> **Given instruction 1**
Print the rows word for word, from the line containing "Open Internet Explorer from the taskbar" through the end of the rows, omitting the pictures.

> **Supplied text**
= = = =

The incident took place at John F. Kennedy Airport in New York on December 5. Cho, the then head of the airline's in-flight service, was traveling first class. Apparently enraged by the fact that she had been served macadamia nuts in their wrapping instead of on a plate, she forced the plane to return to the gate after a heated confrontation with the cabin crew. She also ordered the chief flight attendant off the plane.

Cho was taken in custody on December 30 and had pleaded not guilty to all the four charges brought against her. She has now been convicted of breaking aviation law, together with another charge and given a one year in jail. However, prosecutors had been seeking a three-year jail sentence.

Prosecutors are also seeking two-year jail sentences for a Korean Air executive who has been accused of pressurizing the cabin crew to cover up the incident, as well as for a transport ministry official and former Korean Air employee for leaking details of the ministry's investigation. Their verdicts are expected to be delivered later this month.

Cho had pleaded that her actions resulted from her devotion to work and that the flight attendants had not been following the proper working procedures. She even admitted using violence in that she pushed one flight attendant and threw an object at her.

As regards the most serious charge of changing a flight's route, Cho's lawyers pleaded that the plane had been just a few meters from the gate when it turned back. Cho further deposed that while ordering the chief flight attendant off the plane, she had not realized that it constituted a risk to safety since he was the chief law enforcement authority during the flight.

Cho's behavior, dubbed "nut rage," created a major scandal in South Korea where the economy is dominated by conglomerates run by families who often behave as if they were above the law.

= = = =

> **Word and item position data**
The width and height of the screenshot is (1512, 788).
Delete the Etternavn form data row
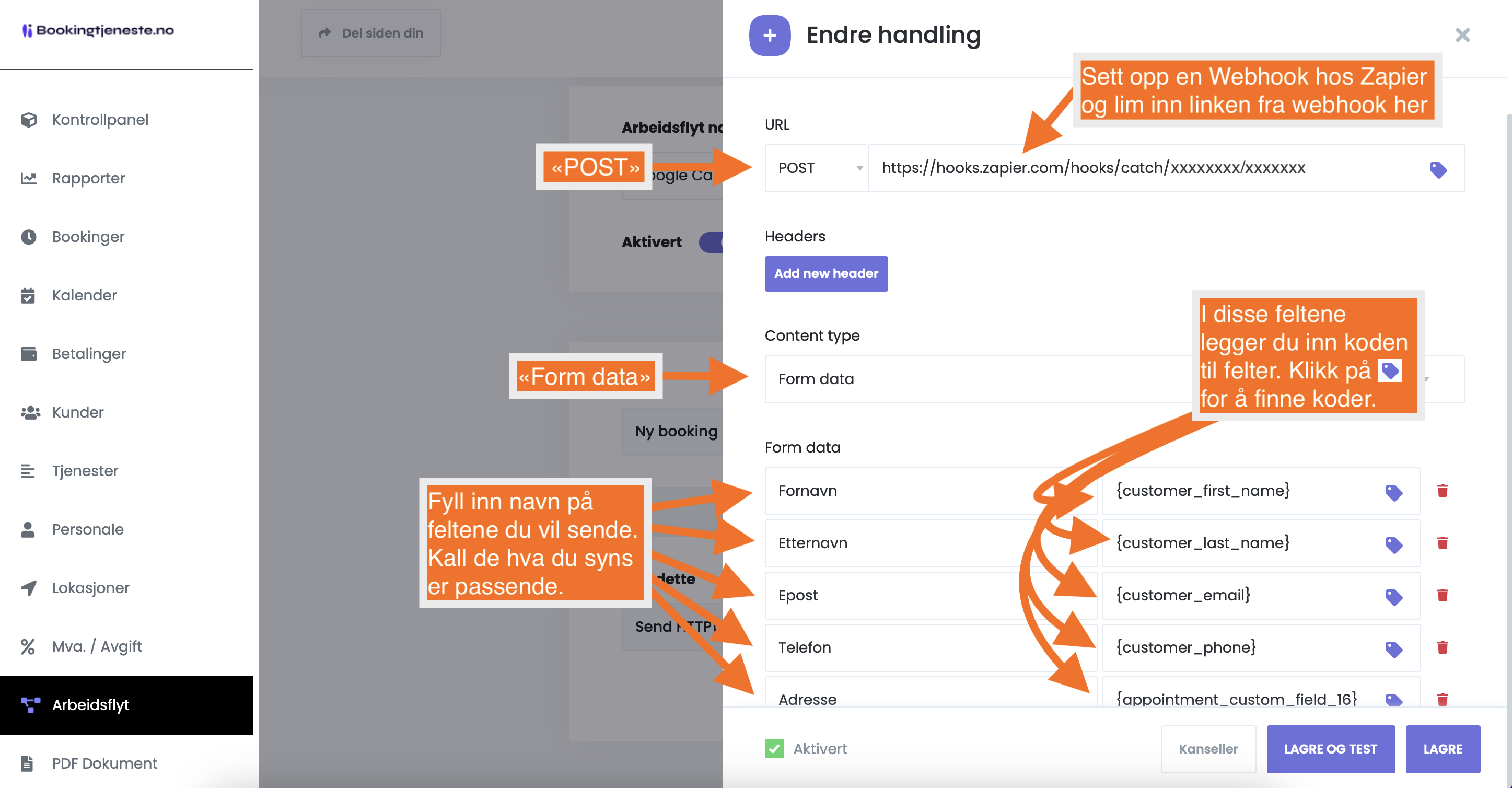(x=1442, y=543)

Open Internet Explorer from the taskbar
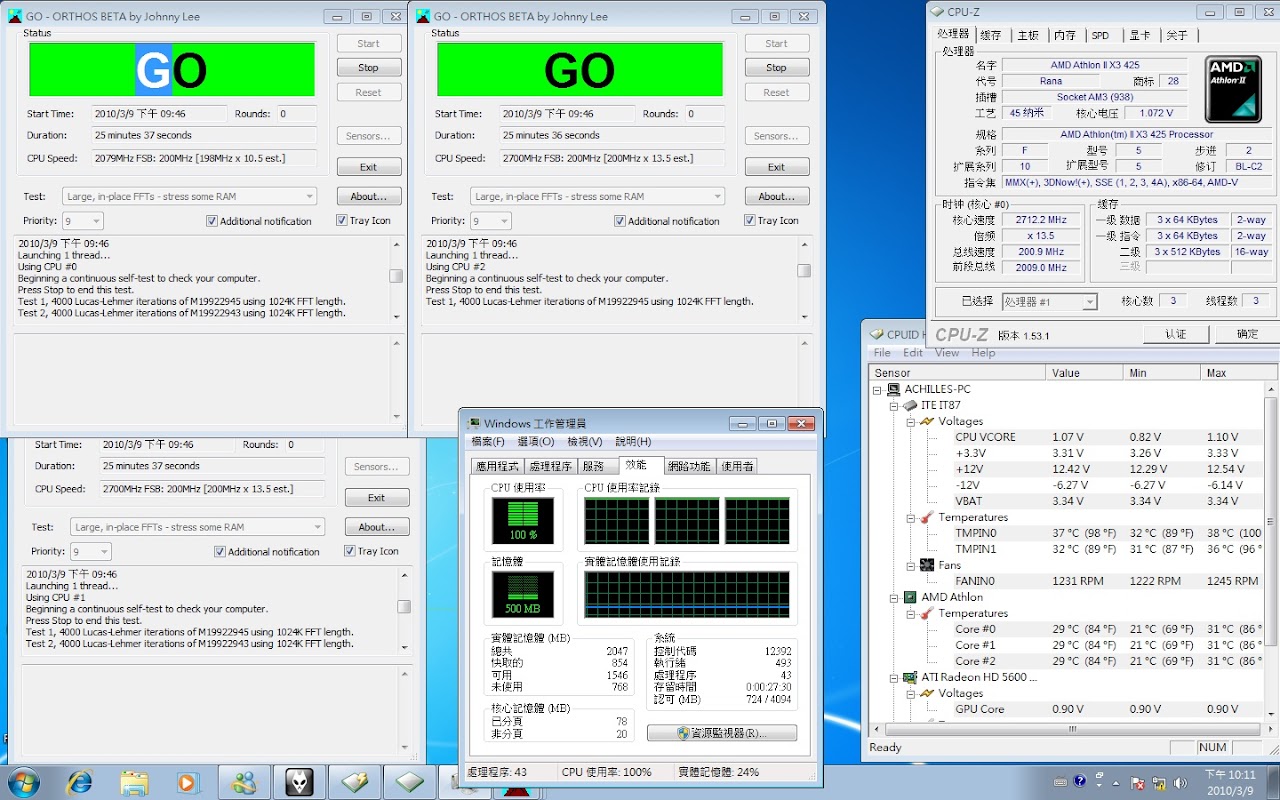tap(79, 781)
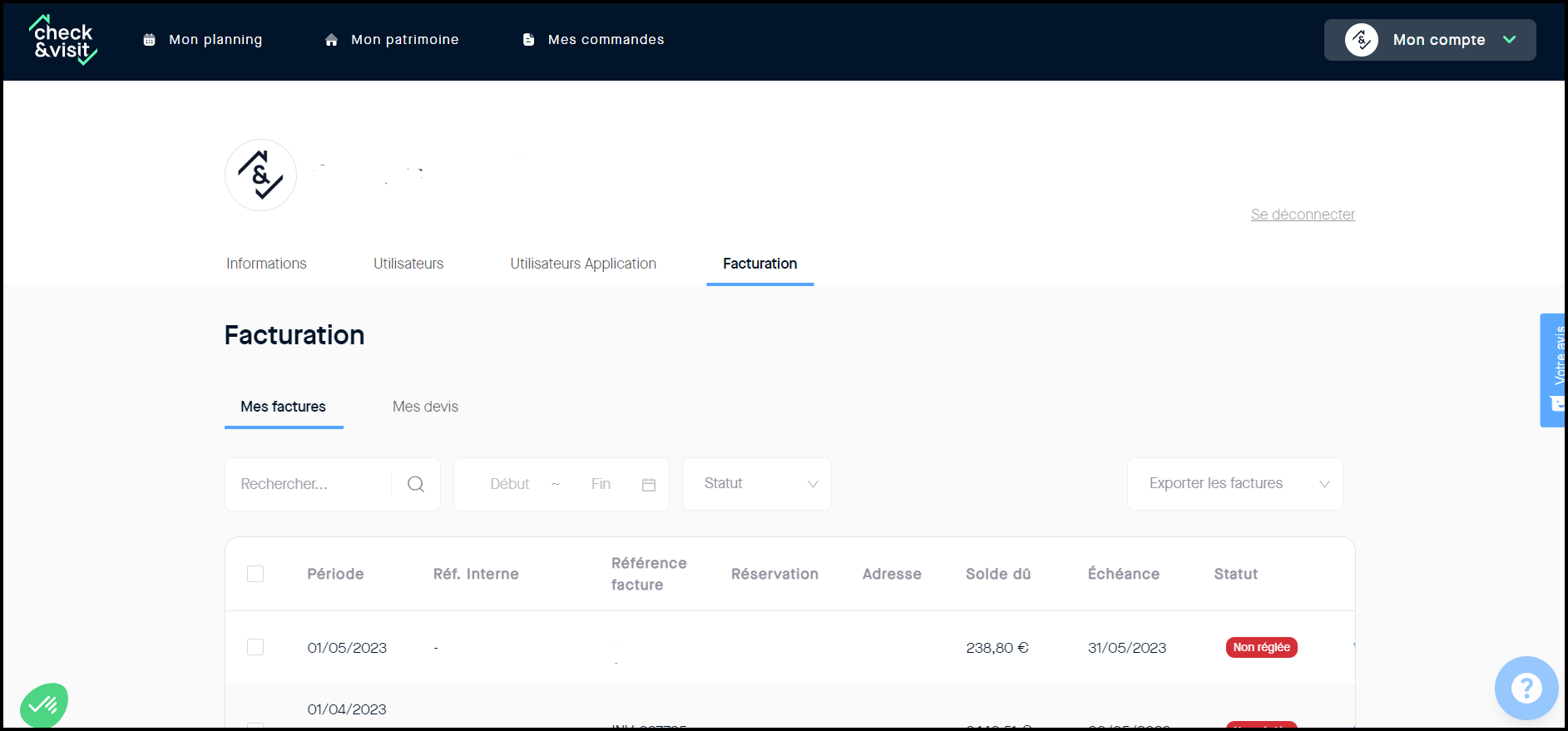Open Exporter les factures dropdown

[1234, 484]
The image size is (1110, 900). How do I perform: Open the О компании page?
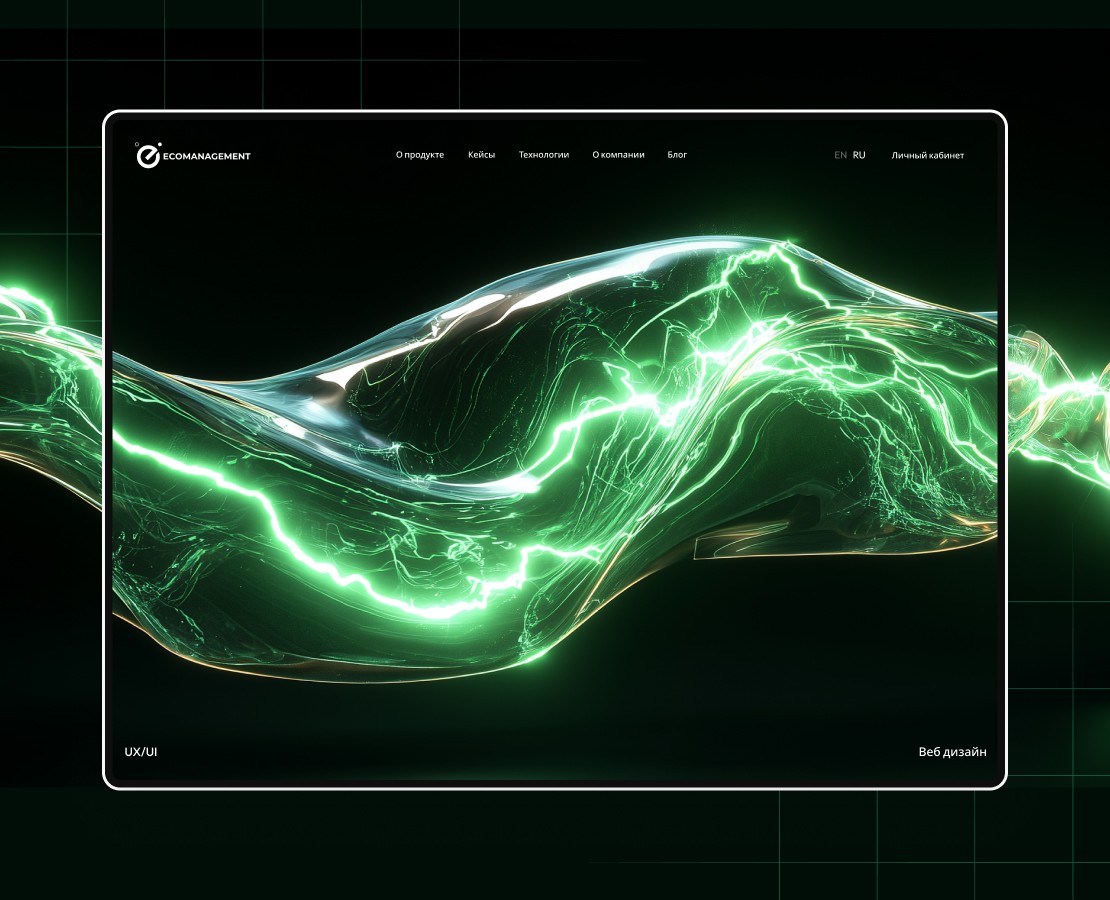pos(617,155)
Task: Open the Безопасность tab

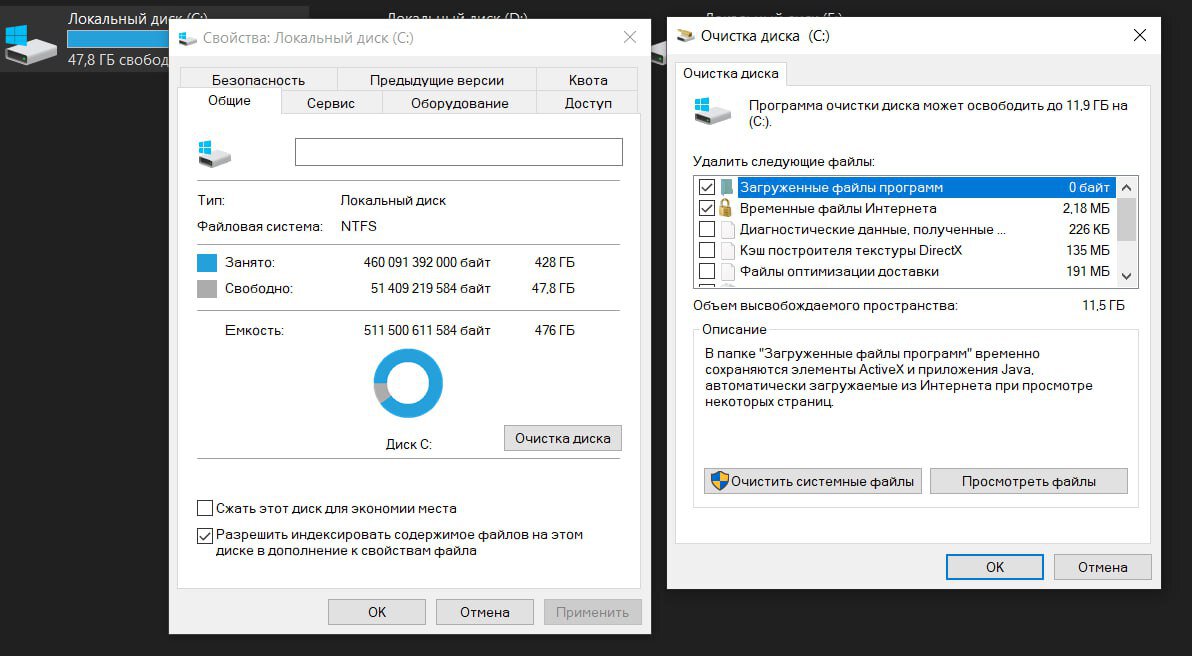Action: (258, 80)
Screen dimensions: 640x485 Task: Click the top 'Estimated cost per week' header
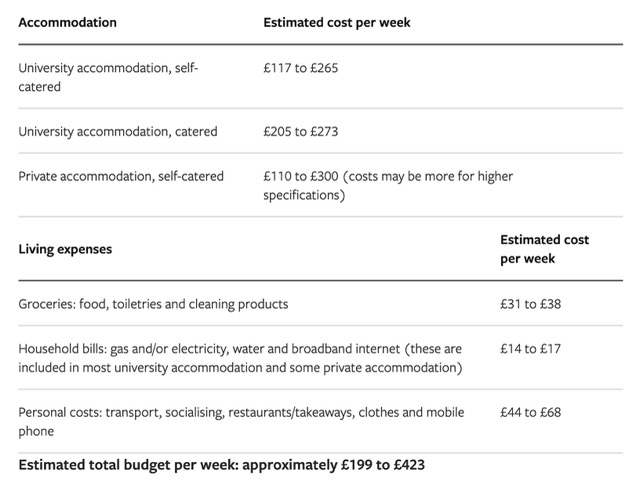[x=336, y=22]
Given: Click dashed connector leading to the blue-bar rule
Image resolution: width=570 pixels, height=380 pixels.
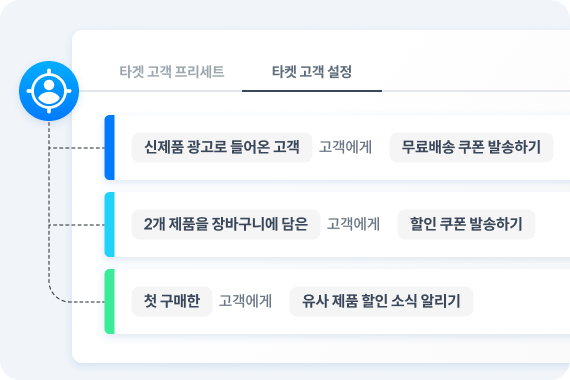Looking at the screenshot, I should point(77,148).
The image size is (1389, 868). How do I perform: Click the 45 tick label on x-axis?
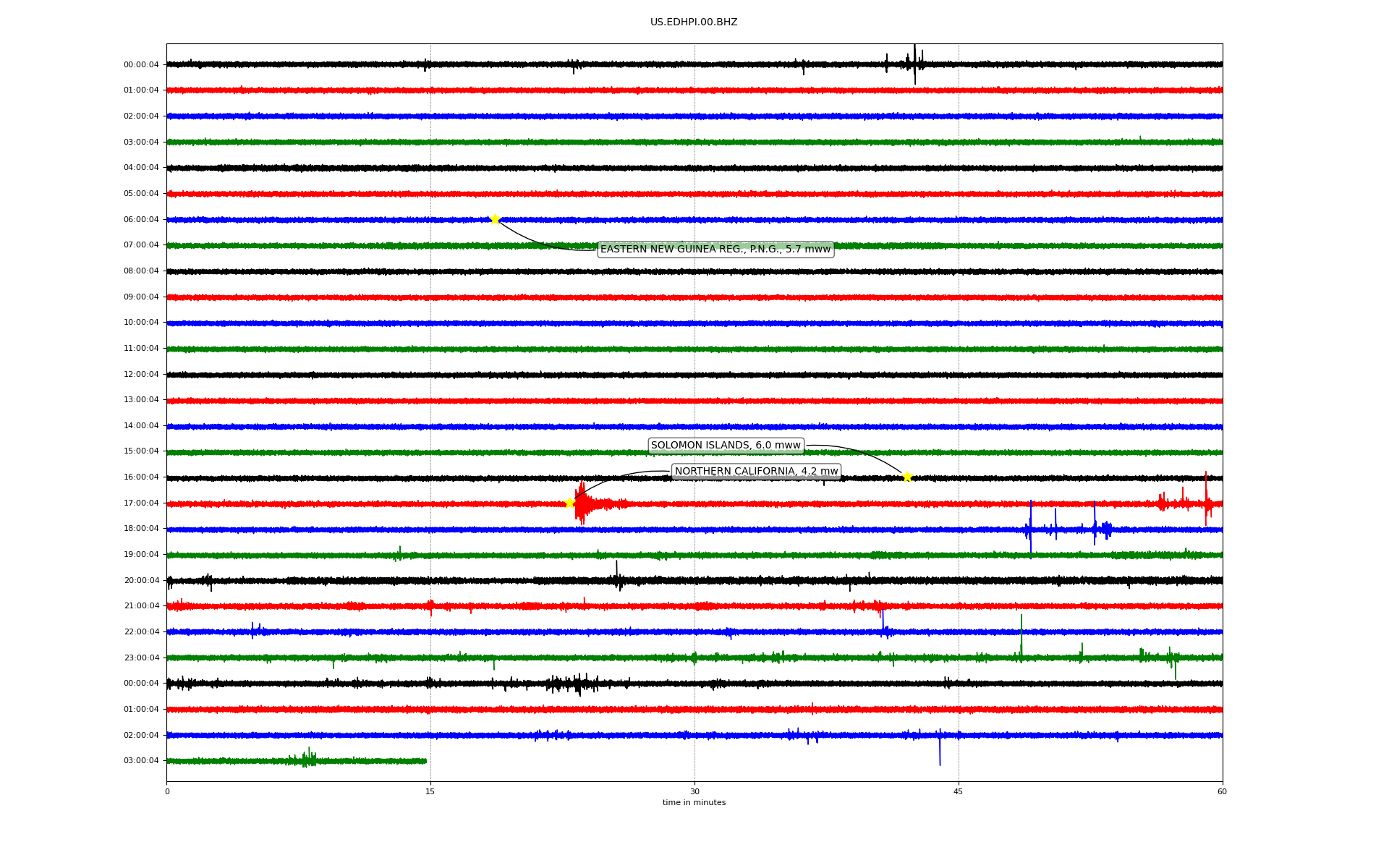click(x=959, y=791)
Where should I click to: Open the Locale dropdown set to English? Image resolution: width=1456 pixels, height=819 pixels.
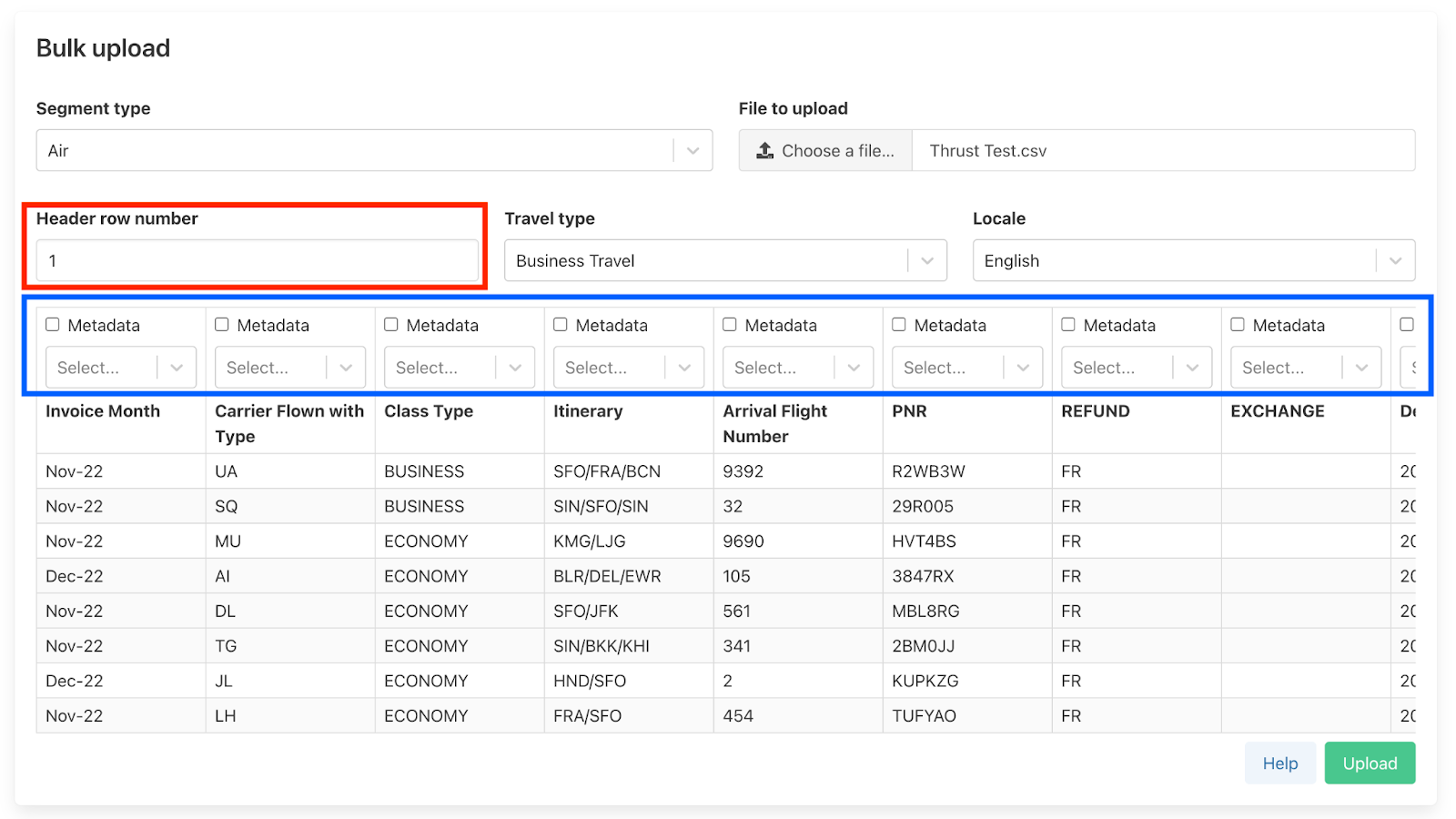tap(1192, 261)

= = = =

> **Given instruction 2**
Output the complete article on the Korean Air "nut rage" case, word for word.

> **Full output 1**
Open Internet Explorer from the taskbar
tap(79, 781)
Open Exporter les factures dropdown

[1234, 484]
The image size is (1110, 900). How do I perform: Open the О компании page?
pos(617,155)
Task: Open the Безопасность tab

Action: (258, 80)
Screen dimensions: 640x485 Task: Click the top 'Estimated cost per week' header
[x=336, y=22]
Given: Click dashed connector leading to the blue-bar rule
Image resolution: width=570 pixels, height=380 pixels.
Looking at the screenshot, I should point(77,148).
The image size is (1389, 868). How do I perform: Click the 45 tick label on x-axis?
click(x=959, y=791)
Where should I click to: Open the Locale dropdown set to English? Image resolution: width=1456 pixels, height=819 pixels.
tap(1192, 261)

> **Full output 2**
The incident took place at John F. Kennedy Airport in New York on December 5. Cho, the then head of the airline's in-flight service, was traveling first class. Apparently enraged by the fact that she had been served macadamia nuts in their wrapping instead of on a plate, she forced the plane to return to the gate after a heated confrontation with the cabin crew. She also ordered the chief flight attendant off the plane.

Cho was taken in custody on December 30 and had pleaded not guilty to all the four charges brought against her. She has now been convicted of breaking aviation law, together with another charge and given a one year in jail. However, prosecutors had been seeking a three-year jail sentence.

Prosecutors are also seeking two-year jail sentences for a Korean Air executive who has been accused of pressurizing the cabin crew to cover up the incident, as well as for a transport ministry official and former Korean Air employee for leaking details of the ministry's investigation. Their verdicts are expected to be delivered later this month.

Cho had pleaded that her actions resulted from her devotion to work and that the flight attendants had not been following the proper working procedures. She even admitted using violence in that she pushed one flight attendant and threw an object at her.

As regards the most serious charge of changing a flight's route, Cho's lawyers pleaded that the plane had been just a few meters from the gate when it turned back. Cho further deposed that while ordering the chief flight attendant off the plane, she had not realized that it constituted a risk to safety since he was the chief law enforcement authority during the flight.

Cho's behavior, dubbed "nut rage," created a major scandal in South Korea where the economy is dominated by conglomerates run by families who often behave as if they were above the law.